Let's hope the football that - I think - we're about to witness isn't reminiscent of the clowncar that was the Italian elections earlier this year. And despite that semi-political comment, just a friendly reminder that this is a football blog, not a politics blog. I may care about you as a commenter and community member, but I really, really don't care about your politics. So let's talk a bit about football.

Date/Time: Sunday, April 7, 15:00 BST; 10:00 A.M. EST; 7:30 P.M. IST

Venue: Stamford Bridge, SW6

TV Information: none (UK); none (USA); ESPN (India)

Online: FoxSoccer2Go; ChelseaTV Radio; TalkSport Radio; BBC Radio 5 Live

It's like they're trying to make us NOT watch this match!

Chelsea: Well ... playing well. I think. Back-to-back home victories after that horrendous defeat in Southampton is a good thing. Even better thing: Chelsea have won eight of their last nine and are undefeated in the last ten in all competitions at Stamford Bridge (since the 0-2 defeat by Branislav Ivanovic Swansea City if you must ask). Must be all that poisonous atmosphere, right?

Unfortunately, things are not quite so rosy in the league, mainly thanks to the club's recent struggles away from home. Actually, I'm not even sure the term "struggle" encompasses the meaning of one away point form twelve. I guess we'll worry about that later.

For now, Chelsea are home and face a must win situation. Since West Bromwich Albion failed to take advantage of a hilarious haphazard Arsenal on Saturday (thanks for nothing, Steve Clarke & Romelu Lukaku), the Blues find themselves languishing in just fifth place. Fifth place is not fourth, and fourth is the required minimum. Must. Win.

Chelsea could actually go third with a win and a Tottenham loss, but at this point we still don't have to rely on the other contenders losing. The team controls its destiny. Let's make it happen. This is not the time to go against the trend of 15 wins in the last 16 match-ups versus Sunderland.

Ashley Cole* and Gary Cahill are still out, as is Oriol Romeu. The rest of the squad however should be good to go and with both forwards actually firing this week (BAtman & Zorres!), this may not even be a bad thing.

* Ryan Bertrand is set for his 50th Chelsea appearance. Quietly now, but he's an "academy product."

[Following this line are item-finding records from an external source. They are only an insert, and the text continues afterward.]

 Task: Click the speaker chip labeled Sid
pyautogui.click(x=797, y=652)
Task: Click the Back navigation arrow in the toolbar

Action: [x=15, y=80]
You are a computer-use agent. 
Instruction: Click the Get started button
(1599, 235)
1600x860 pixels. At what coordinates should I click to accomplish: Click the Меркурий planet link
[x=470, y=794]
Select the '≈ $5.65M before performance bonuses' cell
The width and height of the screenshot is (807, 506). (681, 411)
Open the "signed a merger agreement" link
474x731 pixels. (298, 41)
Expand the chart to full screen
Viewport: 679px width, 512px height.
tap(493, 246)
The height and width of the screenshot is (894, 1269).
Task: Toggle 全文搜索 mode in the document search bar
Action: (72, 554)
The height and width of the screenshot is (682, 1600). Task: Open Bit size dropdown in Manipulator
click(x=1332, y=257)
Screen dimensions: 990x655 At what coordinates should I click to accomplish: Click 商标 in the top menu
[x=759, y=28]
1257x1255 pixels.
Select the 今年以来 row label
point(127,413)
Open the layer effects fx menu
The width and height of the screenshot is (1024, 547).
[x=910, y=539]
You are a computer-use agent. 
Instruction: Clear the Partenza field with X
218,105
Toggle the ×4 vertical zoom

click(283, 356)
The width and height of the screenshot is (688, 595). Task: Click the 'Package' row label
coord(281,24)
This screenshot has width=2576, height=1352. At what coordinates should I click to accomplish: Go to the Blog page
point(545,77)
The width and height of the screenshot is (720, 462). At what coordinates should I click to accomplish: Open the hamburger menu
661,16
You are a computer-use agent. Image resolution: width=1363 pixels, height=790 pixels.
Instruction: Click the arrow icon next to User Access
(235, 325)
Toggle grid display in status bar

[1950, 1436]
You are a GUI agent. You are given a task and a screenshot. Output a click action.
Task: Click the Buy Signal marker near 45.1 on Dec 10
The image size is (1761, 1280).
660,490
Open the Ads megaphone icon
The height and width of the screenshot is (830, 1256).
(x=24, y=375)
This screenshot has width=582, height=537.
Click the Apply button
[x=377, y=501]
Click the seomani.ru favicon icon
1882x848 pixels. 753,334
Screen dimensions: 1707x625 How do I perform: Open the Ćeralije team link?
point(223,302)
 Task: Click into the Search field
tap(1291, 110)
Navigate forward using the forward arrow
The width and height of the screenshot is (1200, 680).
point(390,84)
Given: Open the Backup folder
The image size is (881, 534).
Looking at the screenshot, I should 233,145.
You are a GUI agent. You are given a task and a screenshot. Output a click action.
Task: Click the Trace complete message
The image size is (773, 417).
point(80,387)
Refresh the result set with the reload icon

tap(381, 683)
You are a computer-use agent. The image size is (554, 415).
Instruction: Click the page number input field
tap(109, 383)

Sunderland: Paolo Di Canio. Paolo Di Canio. Paolo Di Canio. Paolo Di Canio. Paolo Di Canio. Paolo Di Canio. Paolo Di Canio. Paolo Di Canio. Paolo Di Canio. Paolo Di Canio. Paolo Di Canio. Paolo Di Canio. Paolo Di Canio. Paolo Di Canio. If you haven't heard (and you failed to read the first part of this preview), Paolo Di Canio is the new Sunderland manager.

He replaced Martin O'Neill who had failed to maintain the promise of the early part of his Black Cats era, when they won seven of ten and were contending for European places. In fact, since winning his seventh match in charge of Sunderland in February of 2012, O'Neill went on to win just nine more league matches in total, including exactly seven this season. Not surprisingly, Sunderland are just point from the drop zone, barely hanging on as Wigan Athletic threaten to go on one of their patented last-gasp survival runs. Coincidentally, Sunderland's last Premier League win came away to Wigan although that was nine matches ago.

So, the obvious moral of the story is that Sunderland's quite bad. Leading scorer Steven Fletcher's out, which doesn't help, while Fletcher's replacement Danny Graham has zero goals in his seven Sunderland appearances, which also doesn't help. Lee Cattermole is also out, which probably doesn't help, although it does mean that Juan Mata & Co. do not have to wear triple shin pads and seventeen ankle braces. Which helps. Sunderland's casualty list also includes defenders Carlos Cuellar and Wes Brown, but I don't think this matters much at all.

In conclusion, Paolo Di Canio. Also, football. One of those two will dominate the headlines.